火災時でも消防隊が間違うことなく速やかにアクセスできるよう「放水口」や「放水用器具格納箱」といった標識の設置が義務付けられています。
4. 送水口の設置基準
送水口すなわち連結送水管は消防法によって一定基準の設置義務が定められています。連結送水管の設置基準をわかりやすく解説すると以下の通りです。
・地階を除く階数が7階以上の建物
・地階を除く階数が5階以上、かつ延べ面積6,000平方メートル以上の建物
・地下街の延面積が1,000平方メートル以上
・延長50メートル以上のアーケード道路の用に供される部分を有するもの
設置基準を理解するうえで注意しておきたいこととして、11階以上の高層建築物の場合は消火活動が困難になることが予想されるため、停電時でも機能するように非常用電源の設置、さらには消防隊がホースやノズルを火災現場まで運ぶ必要がないように、消防ホースやノズルも設置する必要があることを覚えておきましょう。

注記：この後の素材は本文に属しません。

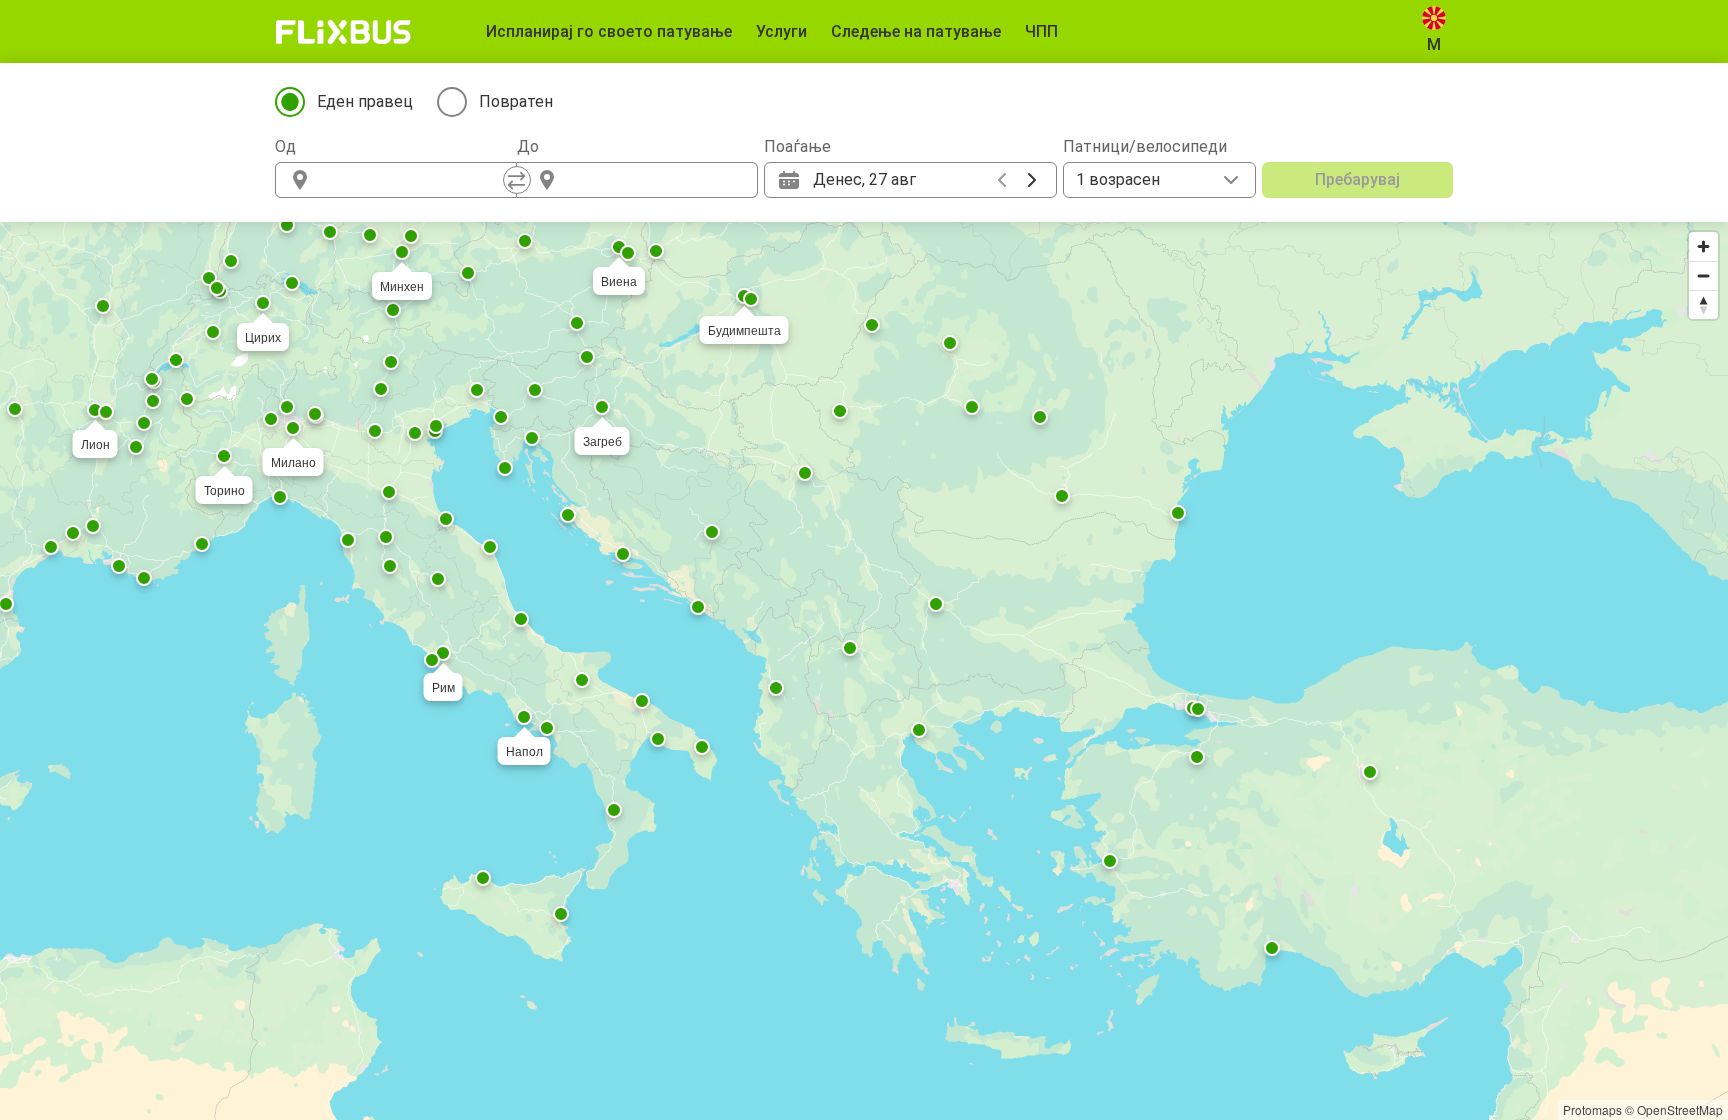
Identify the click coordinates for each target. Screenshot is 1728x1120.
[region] (864, 671)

上記の設置基準に加えて、送水口そのものにも基準があります。送水口の設置基準については以下のような決まりがあります。
・双口形(2口)であること
・見やすい箇所に標識を設ける
・ホース接続口は、地盤面からの高さが50センチメートル以上、100センチメートル以下の位置に設けること
いずれも「消防隊が円滑に消火活動をおこなえる」ことを考慮しています。これを実現するためにも、送水口付近には車や物といった障害物を置いてはいけない決まりになっていることも知っておいてください。
放水口の設置基準
送水口と放水口はセットではじめて機能します。送水口だけでなく放水口にも設置基準がありますので、合わせて覚えておきましょう。
・階段室や非常エレベーターの乗降ロビーなど、消防隊が有効に消火活動できる位置であること
・建築物の3階以上または地階に設けること
・その階の各部分から1の放水口までの水平距離は50メートル以下、アーケードは25メートル以下であること
・11階以上の部分に設ける放水口は、双口形(2口)とし、放水用器具(ホースおよびノズル)を格納した収納箱を設置すること
・見やすい箇所に標識を設けること
・ホース接続口は、床面からの高さが50センチメートル以上、100センチメートル以下の位置に設けること
5. 送水口の点検内容
送水口および連結送水管は消防点検の際に以下のような項目をチェックします。
・外観検査(錆や老朽化をチェック)
・標識の有無や設置場所の検査
・送水口や放水口周辺に障害物がないかのチェック
・耐圧性能試験(配管が加圧送水の圧力に耐えられるかをチェック)
上記の点検内容において最も重要で大がかりなものが「耐圧性能試験」です。耐圧性能試験は、連結送水管を設置してから10年経過したものが対象で、設置から10年経過した場合は、以降3年毎に試験を実施しなければいけません。
また、同様に消防ホースやノズルが機能するかもチェックし、漏水や破損がないかどうかも確認します。
従って、連結送水管の設備は設置から10年経過した場合だと消防点検が大変になると考えてください。
仮に、配管や送水口および放水口が機能しないとなった場合、必要に応じて総交換になる可能性もあるため、消防点検のときだけでなく、日頃から外観点検などを実施することをおすすめします。
6. まとめ
送水口とは連結送水管を構成する装置のひとつで、消防用水を建物内の放水口へ送るための入口となる重要な消防設備です。
平常時には気にとめることはないかもしれませんが、火災発生時や消防点検の際にはしっかり機能するかどうか、さらには周辺に障害物を置いていないかなどもチェックされます。
とくに設置から10年を超えるようなものについては消防点検のハードルが上がるため、あらかじめ消防点検の専門家に見てもらうようにしましょう。